«Etre candidat à la présidentielle n'est ni ma vocation ni mon fantasme. Mais si la seule solution est de franchir la ligne rouge, je ne l'exclus pas.» Ce week-end, cette petite phrase de Nicolas Hulot, publiée dans Le Journal du Dimanche, a fait l'effet d'une bombe dans le microcosme politique français. L'interview de ce féru d'écologie, par ailleurs présentateur de l'émission Ushuaïa sur TF1, a immédiatement provoqué toutes sortes de réactions. Cette candidature, tout éventuelle qu'elle soit, a de quoi secouer les états-majors des partis: Nicolas Hulot est une des personnalités préférées des Français.

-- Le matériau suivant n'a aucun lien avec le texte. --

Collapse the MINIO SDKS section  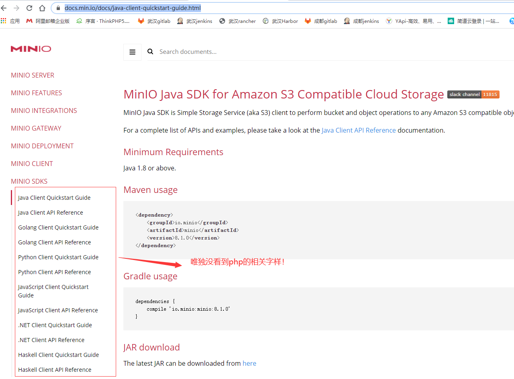[x=29, y=181]
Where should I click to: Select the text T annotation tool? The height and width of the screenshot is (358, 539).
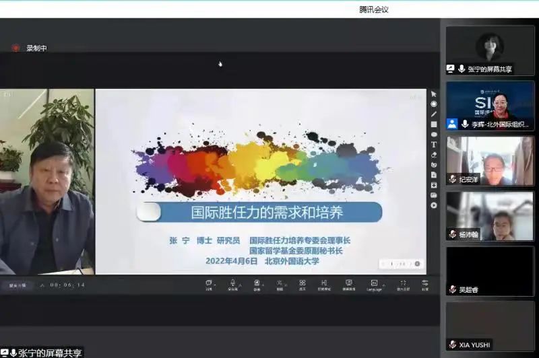point(434,145)
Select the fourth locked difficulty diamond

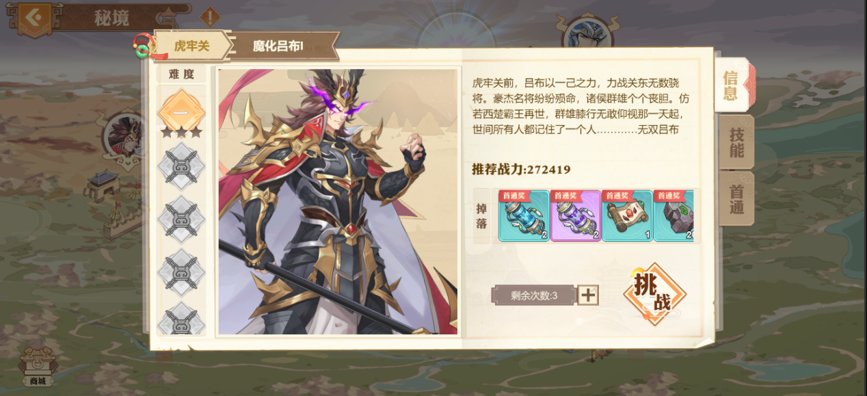181,319
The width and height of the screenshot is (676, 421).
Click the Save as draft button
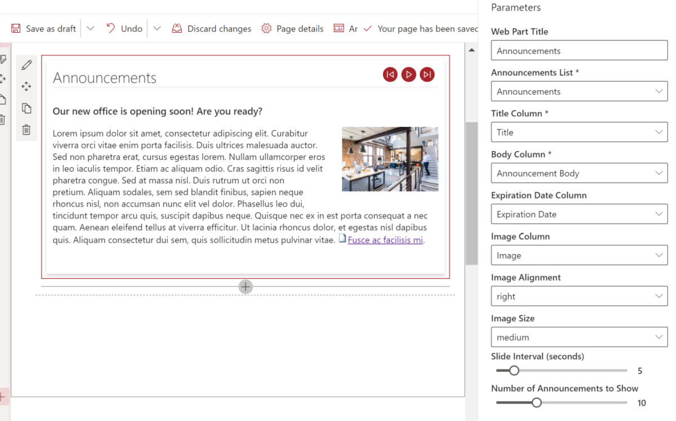tap(43, 28)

Désintérêt pour le péril climatique

Pour l'heure, ce proche de Jacques Chirac est en colère. Selon lui, la majorité des candidats à l'élection présidentielle de 2007 «se désintéressent» du «péril climatique». Aussi menace-t-il de se présenter, d'autant qu'il reproche aux écologistes d'être pour l'instant «inaudibles», faute d'un candidat commun. Chez les Verts, on minimise un peu aujourd'hui cette sortie. «Cette candidature n'est pas une menace», estime Cécile Duflot, porte-parole. Elle espère plutôt que le coup de sang de Nicolas Hulot permettra à plus de gens de prendre conscience de l'étendue des problèmes environnementaux.

L'idée de fédérer tous les partis écologistes pour présenter un candidat unique et médiatique ne tente pas les Verts. En fait, le même type de situation s'est posé il y a quelques semaines avec la candidature du syndicaliste paysan José Bové. Beaucoup de divergences séparent les différents partis: «L'écologie ne se réduit pas à l'effet de serre, fait remarquer Cécile Duflot. Nous avons aussi des propositions pour les sans-papiers et le logement. Il y a tout un pan du programme de Nicolas Hulot qui manque. C'est la même chose avec les autres mouvements écologistes. Nous ne sommes pas d'accord du tout avec le programme économique de Génération écologie.» La présidente de ce parti proche de l'UMP, ainsi qu'Antoine Waechter, leader du Mouvement écologiste indépendant, n'ont par contre pas exclu ce week-end de soutenir Nicolas Hulot comme candidat unique.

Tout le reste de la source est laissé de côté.